◆ **EXERCISE DESCRIPTION**:
Without the images, repeat every line of the listing verbatim.

*** Opening of EXTRACTED DATA ***

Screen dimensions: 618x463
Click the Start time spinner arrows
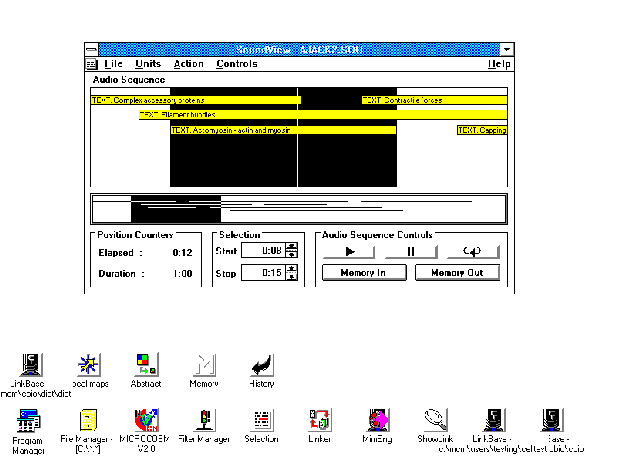(x=291, y=250)
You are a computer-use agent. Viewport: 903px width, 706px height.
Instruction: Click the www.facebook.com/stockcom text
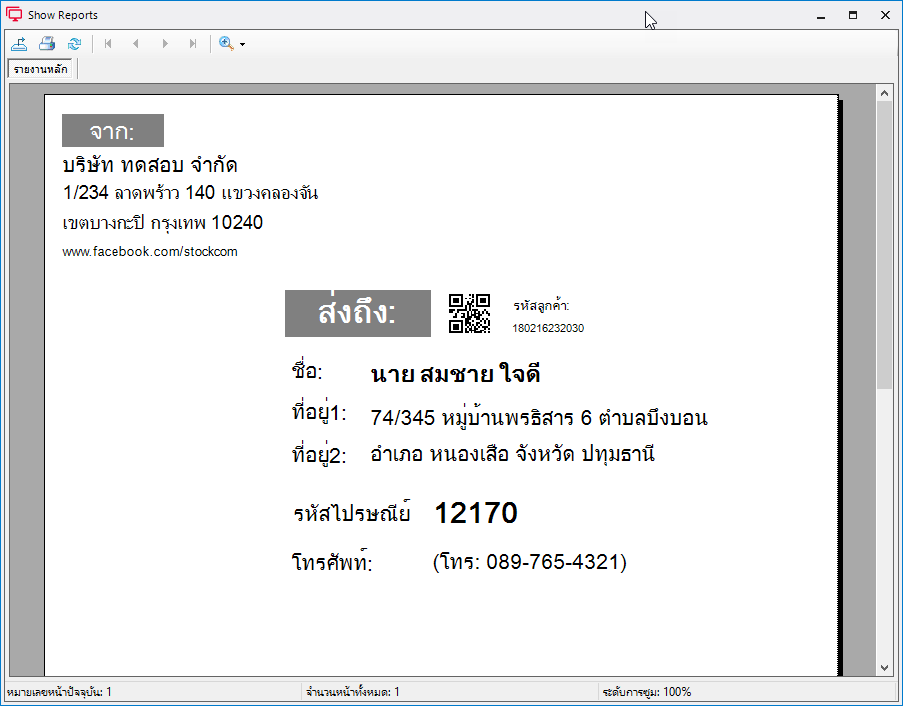[150, 252]
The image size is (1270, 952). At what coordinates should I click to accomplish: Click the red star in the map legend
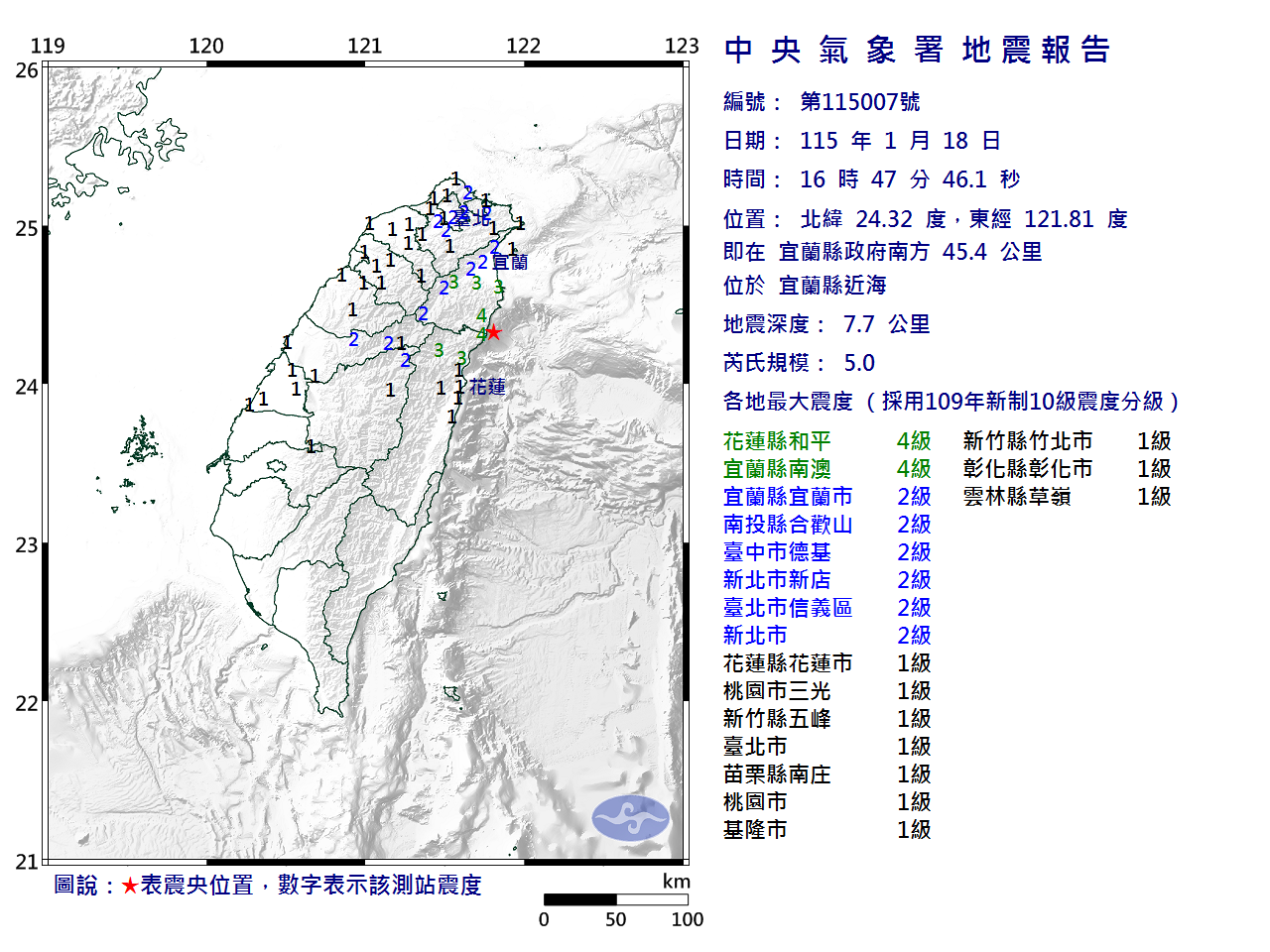tap(130, 886)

*** Close of EXTRACTED DATA ***

◆ **ANSWER BOX**:
Screen dimensions: 618x463
Click the Start time spinner arrows
(x=291, y=250)
You are a computer-use agent. Viewport: 903px width, 706px height.
Instruction: Click the www.facebook.com/stockcom text
[150, 252]
The image size is (1270, 952). At what coordinates should I click to accomplish: Click the red star in the map legend
tap(130, 886)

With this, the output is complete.